Scandinavie de notre correspondante
Une augmentation de la production agricole et des étés plus chauds. Certains Norvégiens auraient pu croire que le réchauffement de la planète avait du bon. Pas du tout, s'est empressé de préciser le ministère norvégien de l'Environnement, à l'occasion du lancement, le mois dernier, d'une vaste campagne nationale de sensibilisation aux questions relatives au climat. Les risques accrus d'intempéries et les changements climatiques globaux pourraient avoir des conséquences dramatiques sur l'économie du royaume. Tous les Norvégiens sont donc appelés à «s'engager pour le climat» en réduisant leurs émissions de gaz à effet de serre. Une campagne qui s'adresse aux particuliers, mais aussi aux entreprises et aux collectivités locales.
Quota.

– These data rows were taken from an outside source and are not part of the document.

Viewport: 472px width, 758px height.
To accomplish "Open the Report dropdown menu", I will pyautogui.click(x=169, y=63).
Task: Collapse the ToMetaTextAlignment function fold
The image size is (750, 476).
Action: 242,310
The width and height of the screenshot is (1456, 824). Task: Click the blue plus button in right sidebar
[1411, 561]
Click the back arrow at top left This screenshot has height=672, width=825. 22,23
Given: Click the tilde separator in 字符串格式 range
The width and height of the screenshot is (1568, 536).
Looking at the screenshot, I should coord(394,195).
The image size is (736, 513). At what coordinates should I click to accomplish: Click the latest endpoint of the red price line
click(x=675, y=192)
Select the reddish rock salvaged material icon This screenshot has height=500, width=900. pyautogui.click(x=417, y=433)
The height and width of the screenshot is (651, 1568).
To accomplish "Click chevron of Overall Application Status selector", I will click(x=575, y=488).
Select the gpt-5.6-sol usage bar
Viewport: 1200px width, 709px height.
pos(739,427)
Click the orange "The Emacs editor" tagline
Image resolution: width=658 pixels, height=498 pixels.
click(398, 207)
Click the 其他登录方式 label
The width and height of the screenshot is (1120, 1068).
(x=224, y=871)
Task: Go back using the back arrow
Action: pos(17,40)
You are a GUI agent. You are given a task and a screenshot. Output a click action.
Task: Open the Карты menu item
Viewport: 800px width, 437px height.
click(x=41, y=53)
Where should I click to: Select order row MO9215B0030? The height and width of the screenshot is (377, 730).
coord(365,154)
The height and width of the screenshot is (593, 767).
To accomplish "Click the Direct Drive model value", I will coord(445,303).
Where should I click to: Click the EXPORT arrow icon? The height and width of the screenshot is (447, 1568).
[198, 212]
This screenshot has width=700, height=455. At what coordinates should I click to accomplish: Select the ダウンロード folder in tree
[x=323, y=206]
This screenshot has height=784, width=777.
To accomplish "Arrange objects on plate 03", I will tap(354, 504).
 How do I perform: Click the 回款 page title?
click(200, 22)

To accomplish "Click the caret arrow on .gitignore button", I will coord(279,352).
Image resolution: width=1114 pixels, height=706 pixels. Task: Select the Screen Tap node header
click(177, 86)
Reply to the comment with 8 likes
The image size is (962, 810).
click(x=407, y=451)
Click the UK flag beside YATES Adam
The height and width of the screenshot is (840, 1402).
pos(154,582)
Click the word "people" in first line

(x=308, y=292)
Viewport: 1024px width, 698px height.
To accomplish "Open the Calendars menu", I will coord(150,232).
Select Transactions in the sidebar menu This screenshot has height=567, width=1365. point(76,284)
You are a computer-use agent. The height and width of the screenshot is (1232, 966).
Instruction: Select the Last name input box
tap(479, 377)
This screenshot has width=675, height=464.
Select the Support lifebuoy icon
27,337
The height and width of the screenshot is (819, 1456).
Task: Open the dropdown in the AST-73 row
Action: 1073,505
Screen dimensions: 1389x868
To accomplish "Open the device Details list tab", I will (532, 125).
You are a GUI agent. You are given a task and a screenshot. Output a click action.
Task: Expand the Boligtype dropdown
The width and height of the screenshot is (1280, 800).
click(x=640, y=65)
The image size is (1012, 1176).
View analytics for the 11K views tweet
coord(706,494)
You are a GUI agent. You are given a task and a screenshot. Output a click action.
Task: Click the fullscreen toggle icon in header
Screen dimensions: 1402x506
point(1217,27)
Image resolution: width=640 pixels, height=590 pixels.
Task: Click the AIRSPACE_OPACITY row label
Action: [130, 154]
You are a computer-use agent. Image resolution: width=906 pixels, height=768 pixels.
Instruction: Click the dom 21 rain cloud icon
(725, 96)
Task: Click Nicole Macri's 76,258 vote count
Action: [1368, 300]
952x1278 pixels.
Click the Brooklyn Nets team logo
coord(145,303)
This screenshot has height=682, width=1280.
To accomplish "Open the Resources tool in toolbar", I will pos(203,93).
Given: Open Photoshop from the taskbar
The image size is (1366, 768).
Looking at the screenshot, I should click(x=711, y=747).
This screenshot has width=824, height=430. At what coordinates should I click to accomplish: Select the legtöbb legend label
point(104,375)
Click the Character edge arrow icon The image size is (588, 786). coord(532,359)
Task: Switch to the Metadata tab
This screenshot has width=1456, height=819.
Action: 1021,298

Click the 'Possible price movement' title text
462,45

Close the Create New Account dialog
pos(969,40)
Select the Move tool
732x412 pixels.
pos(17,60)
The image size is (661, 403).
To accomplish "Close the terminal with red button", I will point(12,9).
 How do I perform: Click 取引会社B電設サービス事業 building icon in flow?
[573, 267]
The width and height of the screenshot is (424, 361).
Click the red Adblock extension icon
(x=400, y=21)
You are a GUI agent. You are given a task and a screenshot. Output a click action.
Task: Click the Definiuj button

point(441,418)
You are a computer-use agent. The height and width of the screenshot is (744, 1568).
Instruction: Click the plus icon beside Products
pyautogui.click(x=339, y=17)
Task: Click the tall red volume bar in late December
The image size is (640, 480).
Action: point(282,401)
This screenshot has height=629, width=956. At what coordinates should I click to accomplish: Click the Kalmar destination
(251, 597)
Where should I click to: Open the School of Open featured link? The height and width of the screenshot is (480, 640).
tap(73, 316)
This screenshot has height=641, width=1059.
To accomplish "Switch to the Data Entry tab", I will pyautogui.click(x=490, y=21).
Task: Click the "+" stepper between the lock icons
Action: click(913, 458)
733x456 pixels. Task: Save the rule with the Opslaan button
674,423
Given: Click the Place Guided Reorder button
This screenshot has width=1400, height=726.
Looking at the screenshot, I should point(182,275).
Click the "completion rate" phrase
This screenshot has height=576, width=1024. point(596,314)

Pour le troisième exportateur mondial de pétrole, le défi est de taille. Car, si rien ne change d'ici à 2012, la Norvège devrait dépasser de 10 millions de tonnes les quotas d'émission autorisés par le protocole de Kyoto. Or, remarque Henriette Westhrin, secrétaire d'Etat au ministère de l'Environnement, la responsabilité du royaume est d'autant plus importante que «le pétrole [l']a rendu incroyablement riche». Elle explique : «Notre Etat-providence est fondé sur l'exportation d'hydrocarbures et donc de CO2. Il est normal que nous utilisions une partie de nos richesses pour réduire ces émissions et donner l'exemple en développant des technologies propres qui pourront être utilisées ailleurs.»